Les libanais, plus influents que l’on pourrait croire… - 10/12/2012
L’Egypte, dite « Oum al Dounia » ; que doit-elle au petit Liban ?
Pour deux villes qui ont beaucoup en commun, Beyrouth et Le Caire ne pouvaient pas être plus différentes l’une de l’autre. L'une est une petite ville balnéaire, perchée sur les contreforts de la montagne libanaise, tandis que l'autre est une véritable mégapole coupée en deux par le mythique fleuve du Nil.
Pourtant, l’Egypte et plus particulièrement Le Caire doivent une grande partie de leur modernité à leurs voisins Levantins.
Les familles de Beyrouth et son arrière-pays, qui s’étend jusqu’à Damas, autrefois petite province de la Grande Syrie (avant que les français eurent l’idée de créer deux pays distincts), ont émigré en Égypte au début du XIXe siècle, lorsque la Syrie était ravagée par la famine et l'Égypte était gouvernée par Mohammad Ali et commençait à se libérer de l'Empire Ottoman. Ils sont venus en masse au milieu du XIXe siècle, contribuant ainsi à la Renaissance égyptienne sous les Khédives et plus tard sous les derniers rois qui ont gouverné l'Égypte, avant le coup d’état de 1952.
Ce qui a attiré ces familles, dénommées «shawam» ou «gens du Mont-Liban» par les Égyptiens, qui ne faisaient aucune distinction entre Libanais, Syriens et Palestiniens ; c’était la possibilité de faire fortune. Pour beaucoup d'entre eux qui étaient nantis et instruits (dans de nombreux cas par des missionnaires européens et américains), l’Egypte offrait des opportunités qui n'existaient pas en ce temps-là au Liban. De la construction du canal de Suez à la création du centre-ville moderne du Caire, les dirigeants de l'Égypte ont entamé une frénésie de dépenses qui a attiré les migrants à travers le monde.

--------------------

CONSIGNES:
1. Dites si chacune des affirmations suivantes concorde avec l'extrait, en répondant par oui ou non et en citant les mots décisifs : (a) Beyrouth y est présentée comme une mégapole coupée en deux par le Nil ; (b) des familles du Levant ont émigré en Égypte au début du XIXe siècle ; (c) les Égyptiens distinguaient nettement Libanais, Syriens et Palestiniens.
2. D'après l'extrait, de quels noms les Égyptiens désignaient-ils les familles venues du Levant ?
3. Transcrivez le passage de l'extrait qui s'ouvre sur les mots « Les libanais, plus » et se ferme sur « leurs voisins Levantins. ».
Les items qui suivent n'ont aucun rôle dans ce travail.

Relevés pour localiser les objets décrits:
--------------------

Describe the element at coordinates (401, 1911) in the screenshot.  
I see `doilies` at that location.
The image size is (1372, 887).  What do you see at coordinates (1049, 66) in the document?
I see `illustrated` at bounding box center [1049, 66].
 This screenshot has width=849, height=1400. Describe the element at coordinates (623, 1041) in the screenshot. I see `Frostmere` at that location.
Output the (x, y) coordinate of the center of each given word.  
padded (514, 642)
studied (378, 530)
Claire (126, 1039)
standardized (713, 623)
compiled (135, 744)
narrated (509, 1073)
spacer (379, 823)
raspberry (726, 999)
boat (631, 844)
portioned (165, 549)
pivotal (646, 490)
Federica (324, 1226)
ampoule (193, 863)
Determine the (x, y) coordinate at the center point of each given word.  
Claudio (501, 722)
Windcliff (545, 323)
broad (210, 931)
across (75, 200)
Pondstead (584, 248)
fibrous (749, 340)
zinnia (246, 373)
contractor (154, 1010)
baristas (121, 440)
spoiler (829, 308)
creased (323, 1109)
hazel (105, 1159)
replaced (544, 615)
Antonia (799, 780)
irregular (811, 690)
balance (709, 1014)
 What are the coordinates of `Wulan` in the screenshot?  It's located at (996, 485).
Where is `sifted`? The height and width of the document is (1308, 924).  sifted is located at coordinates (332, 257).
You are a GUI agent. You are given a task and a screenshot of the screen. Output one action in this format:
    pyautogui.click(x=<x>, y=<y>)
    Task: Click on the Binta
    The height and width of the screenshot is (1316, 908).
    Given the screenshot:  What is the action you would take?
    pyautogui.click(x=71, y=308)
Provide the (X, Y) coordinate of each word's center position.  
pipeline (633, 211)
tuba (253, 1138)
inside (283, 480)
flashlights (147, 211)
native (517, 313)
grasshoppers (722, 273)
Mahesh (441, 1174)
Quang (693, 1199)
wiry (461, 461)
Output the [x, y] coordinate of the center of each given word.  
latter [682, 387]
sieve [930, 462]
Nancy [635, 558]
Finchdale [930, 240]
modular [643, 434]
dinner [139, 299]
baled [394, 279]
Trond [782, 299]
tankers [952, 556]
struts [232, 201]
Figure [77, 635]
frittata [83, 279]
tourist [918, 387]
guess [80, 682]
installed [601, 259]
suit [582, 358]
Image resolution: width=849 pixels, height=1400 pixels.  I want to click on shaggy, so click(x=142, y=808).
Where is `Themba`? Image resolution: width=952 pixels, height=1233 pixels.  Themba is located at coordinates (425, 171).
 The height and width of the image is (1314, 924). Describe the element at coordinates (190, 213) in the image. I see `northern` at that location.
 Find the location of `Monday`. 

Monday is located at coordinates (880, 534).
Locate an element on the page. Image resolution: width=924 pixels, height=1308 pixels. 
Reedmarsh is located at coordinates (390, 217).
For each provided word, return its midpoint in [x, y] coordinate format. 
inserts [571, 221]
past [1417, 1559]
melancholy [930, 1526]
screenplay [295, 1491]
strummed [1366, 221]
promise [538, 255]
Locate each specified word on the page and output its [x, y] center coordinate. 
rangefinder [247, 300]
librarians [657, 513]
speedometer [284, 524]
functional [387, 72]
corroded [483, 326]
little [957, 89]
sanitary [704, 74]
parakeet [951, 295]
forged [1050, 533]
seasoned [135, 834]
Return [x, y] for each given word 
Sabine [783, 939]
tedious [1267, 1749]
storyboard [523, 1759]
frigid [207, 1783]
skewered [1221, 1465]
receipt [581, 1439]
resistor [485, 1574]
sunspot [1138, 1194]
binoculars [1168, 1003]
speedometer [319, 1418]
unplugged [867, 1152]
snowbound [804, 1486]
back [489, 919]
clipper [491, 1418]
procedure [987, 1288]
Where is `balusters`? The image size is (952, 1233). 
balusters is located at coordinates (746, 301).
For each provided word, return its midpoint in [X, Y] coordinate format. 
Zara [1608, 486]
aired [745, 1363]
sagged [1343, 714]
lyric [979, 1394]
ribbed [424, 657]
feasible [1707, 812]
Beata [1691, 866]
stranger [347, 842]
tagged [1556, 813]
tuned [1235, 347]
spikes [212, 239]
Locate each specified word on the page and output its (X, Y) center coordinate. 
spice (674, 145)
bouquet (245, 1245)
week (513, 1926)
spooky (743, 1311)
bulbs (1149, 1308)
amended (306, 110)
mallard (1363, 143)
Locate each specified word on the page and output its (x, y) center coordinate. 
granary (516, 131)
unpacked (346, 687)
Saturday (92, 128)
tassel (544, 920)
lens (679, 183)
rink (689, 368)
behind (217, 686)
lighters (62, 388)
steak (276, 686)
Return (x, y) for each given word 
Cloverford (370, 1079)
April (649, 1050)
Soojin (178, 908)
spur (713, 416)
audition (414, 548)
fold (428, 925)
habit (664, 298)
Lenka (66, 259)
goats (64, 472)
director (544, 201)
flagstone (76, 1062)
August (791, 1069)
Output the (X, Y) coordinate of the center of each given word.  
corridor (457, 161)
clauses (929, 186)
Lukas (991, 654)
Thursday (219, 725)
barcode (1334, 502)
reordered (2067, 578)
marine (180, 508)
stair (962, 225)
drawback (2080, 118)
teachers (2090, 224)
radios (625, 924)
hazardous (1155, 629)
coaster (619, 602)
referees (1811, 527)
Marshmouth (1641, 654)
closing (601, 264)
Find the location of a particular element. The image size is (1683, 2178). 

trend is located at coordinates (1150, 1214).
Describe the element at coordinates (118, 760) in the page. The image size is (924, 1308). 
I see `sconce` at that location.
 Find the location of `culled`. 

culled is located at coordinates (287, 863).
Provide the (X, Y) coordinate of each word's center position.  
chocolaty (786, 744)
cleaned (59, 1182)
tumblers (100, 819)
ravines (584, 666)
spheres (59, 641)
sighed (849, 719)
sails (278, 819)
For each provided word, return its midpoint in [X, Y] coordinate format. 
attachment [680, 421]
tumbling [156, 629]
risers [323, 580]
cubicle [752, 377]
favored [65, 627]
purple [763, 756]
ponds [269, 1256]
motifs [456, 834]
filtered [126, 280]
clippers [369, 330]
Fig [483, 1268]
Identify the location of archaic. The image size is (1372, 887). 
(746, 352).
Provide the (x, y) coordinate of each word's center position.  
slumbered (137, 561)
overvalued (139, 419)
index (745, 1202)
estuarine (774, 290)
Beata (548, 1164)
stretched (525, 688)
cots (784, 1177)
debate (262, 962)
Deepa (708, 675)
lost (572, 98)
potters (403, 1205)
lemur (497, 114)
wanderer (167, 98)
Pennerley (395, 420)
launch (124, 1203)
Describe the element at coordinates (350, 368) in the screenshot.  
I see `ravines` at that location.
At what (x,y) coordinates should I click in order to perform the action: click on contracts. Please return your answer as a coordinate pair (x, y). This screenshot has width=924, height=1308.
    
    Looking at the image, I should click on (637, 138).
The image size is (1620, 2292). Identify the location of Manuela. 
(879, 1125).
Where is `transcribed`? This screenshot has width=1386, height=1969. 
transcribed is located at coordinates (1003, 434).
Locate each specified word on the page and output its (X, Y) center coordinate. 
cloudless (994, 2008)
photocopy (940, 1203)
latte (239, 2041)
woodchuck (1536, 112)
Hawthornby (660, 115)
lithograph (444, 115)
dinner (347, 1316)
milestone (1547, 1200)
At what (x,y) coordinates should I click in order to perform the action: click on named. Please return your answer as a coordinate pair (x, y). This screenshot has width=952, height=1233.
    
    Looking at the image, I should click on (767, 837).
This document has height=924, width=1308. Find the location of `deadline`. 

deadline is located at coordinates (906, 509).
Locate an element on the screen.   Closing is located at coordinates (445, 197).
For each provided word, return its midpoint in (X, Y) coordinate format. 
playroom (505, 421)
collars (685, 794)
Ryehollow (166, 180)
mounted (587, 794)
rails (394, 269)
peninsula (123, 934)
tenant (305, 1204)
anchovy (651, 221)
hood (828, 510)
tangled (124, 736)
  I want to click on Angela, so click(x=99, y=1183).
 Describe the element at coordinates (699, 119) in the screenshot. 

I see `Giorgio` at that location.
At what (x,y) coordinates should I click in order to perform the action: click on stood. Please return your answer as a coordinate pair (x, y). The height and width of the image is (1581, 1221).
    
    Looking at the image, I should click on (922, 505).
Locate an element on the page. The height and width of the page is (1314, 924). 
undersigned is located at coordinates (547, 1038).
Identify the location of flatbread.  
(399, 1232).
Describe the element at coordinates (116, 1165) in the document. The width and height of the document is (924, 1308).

--------------------

RÉPONSES:
1.
(a) Non : « L'une est une petite ville balnéaire, perchée sur les contreforts de la montagne libanaise ».
(b) Oui : « ont émigré en Égypte au début du XIXe siècle ».
(c) Non : « qui ne faisaient aucune distinction entre Libanais, Syriens et Palestiniens ».

2. Ils les appelaient « shawam » ou « gens du Mont-Liban ».

3.
Les libanais, plus influents que l’on pourrait croire… - 10/12/2012
L’Egypte, dite « Oum al Dounia » ; que doit-elle au petit Liban ?
Pour deux villes qui ont beaucoup en commun, Beyrouth et Le Caire ne pouvaient pas être plus différentes l’une de l’autre. L'une est une petite ville balnéaire, perchée sur les contreforts de la montagne libanaise, tandis que l'autre est une véritable mégapole coupée en deux par le mythique fleuve du Nil.
Pourtant, l’Egypte et plus particulièrement Le Caire doivent une grande partie de leur modernité à leurs voisins Levantins.